» **Work to be completed**
Copy out the records from their start through the line that contains "(x=55, y=284)", including both ends, and leave the pictures out of your answer.

» **Screen-element location records**
☆ ☆ ☆
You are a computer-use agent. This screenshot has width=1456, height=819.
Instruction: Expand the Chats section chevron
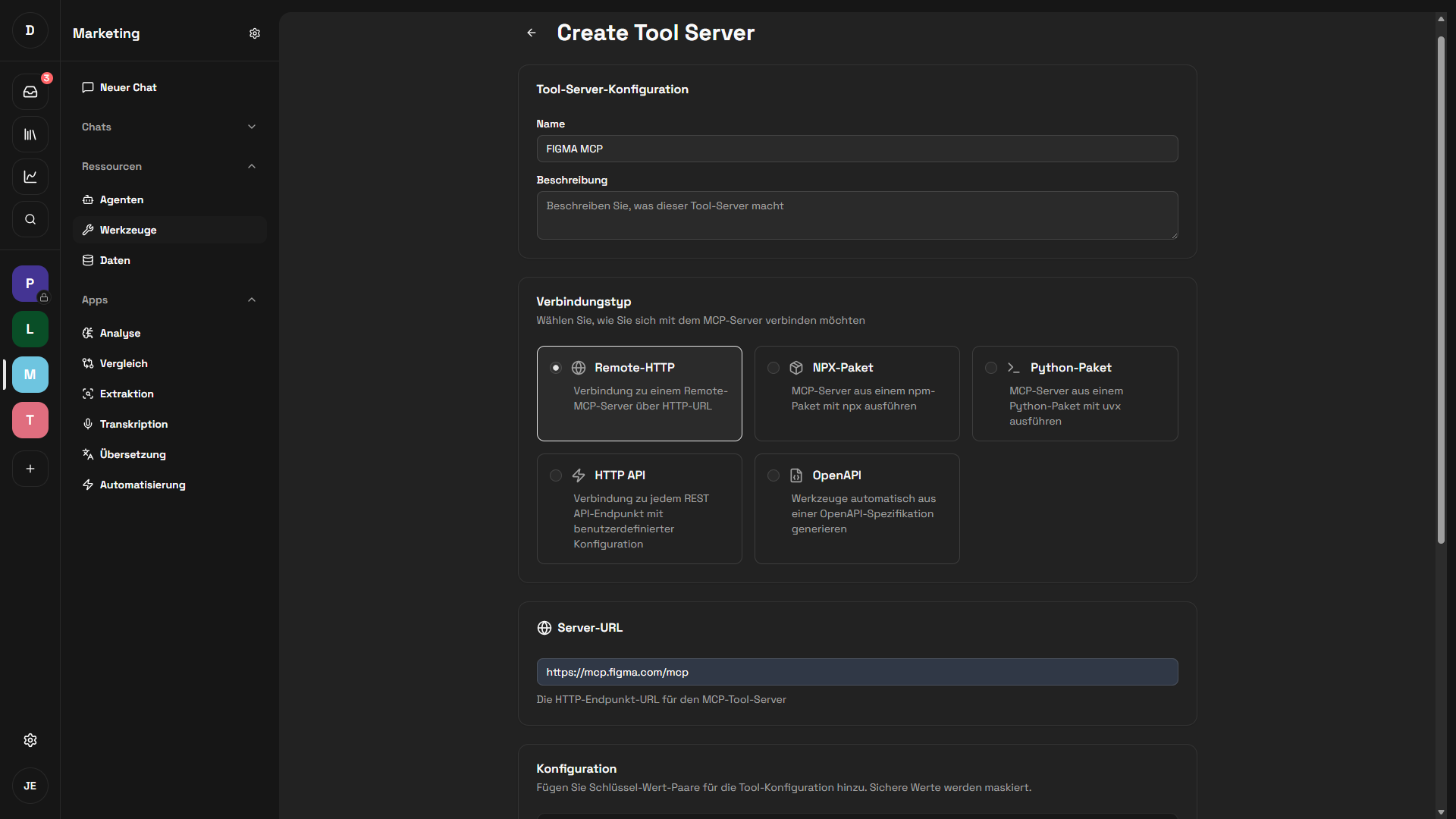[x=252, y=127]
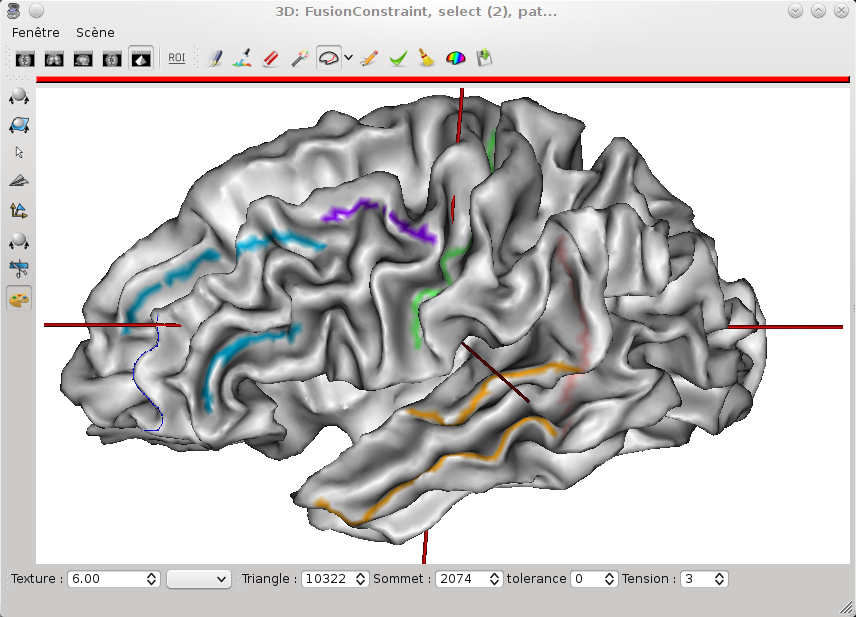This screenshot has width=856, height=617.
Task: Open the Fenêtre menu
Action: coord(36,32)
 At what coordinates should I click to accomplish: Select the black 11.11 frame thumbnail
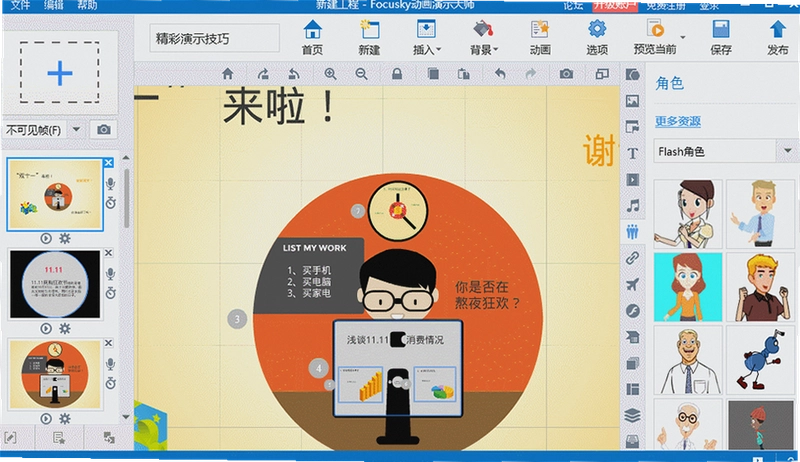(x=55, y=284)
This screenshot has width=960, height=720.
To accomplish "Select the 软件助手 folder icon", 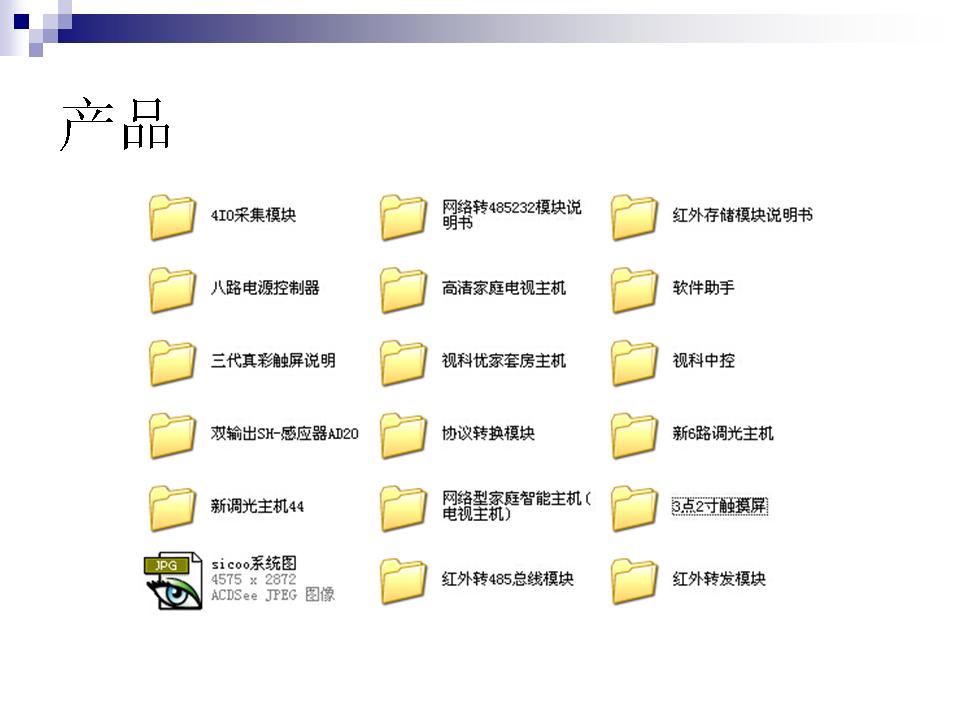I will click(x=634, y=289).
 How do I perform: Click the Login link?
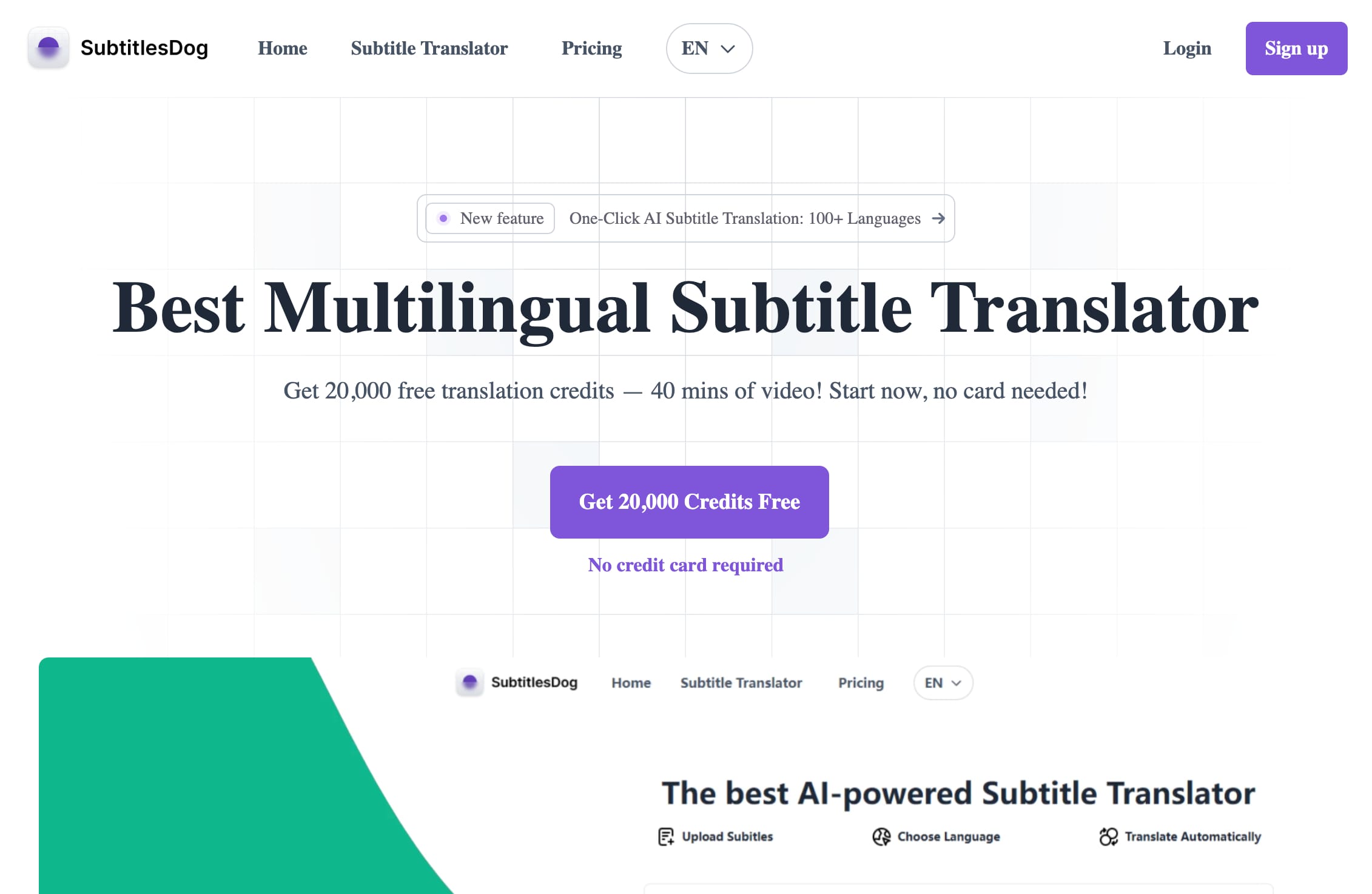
☆ ☆ ☆
» **Solution to the problem**
You are a computer-use agent. This screenshot has width=1456, height=819.
Instruction: Expand the Chats section chevron
[x=252, y=127]
This screenshot has width=856, height=617.
Task: Open the Fenêtre menu
Action: coord(36,32)
 At what coordinates should I click to accomplish: Select the black 11.11 frame thumbnail
(x=55, y=284)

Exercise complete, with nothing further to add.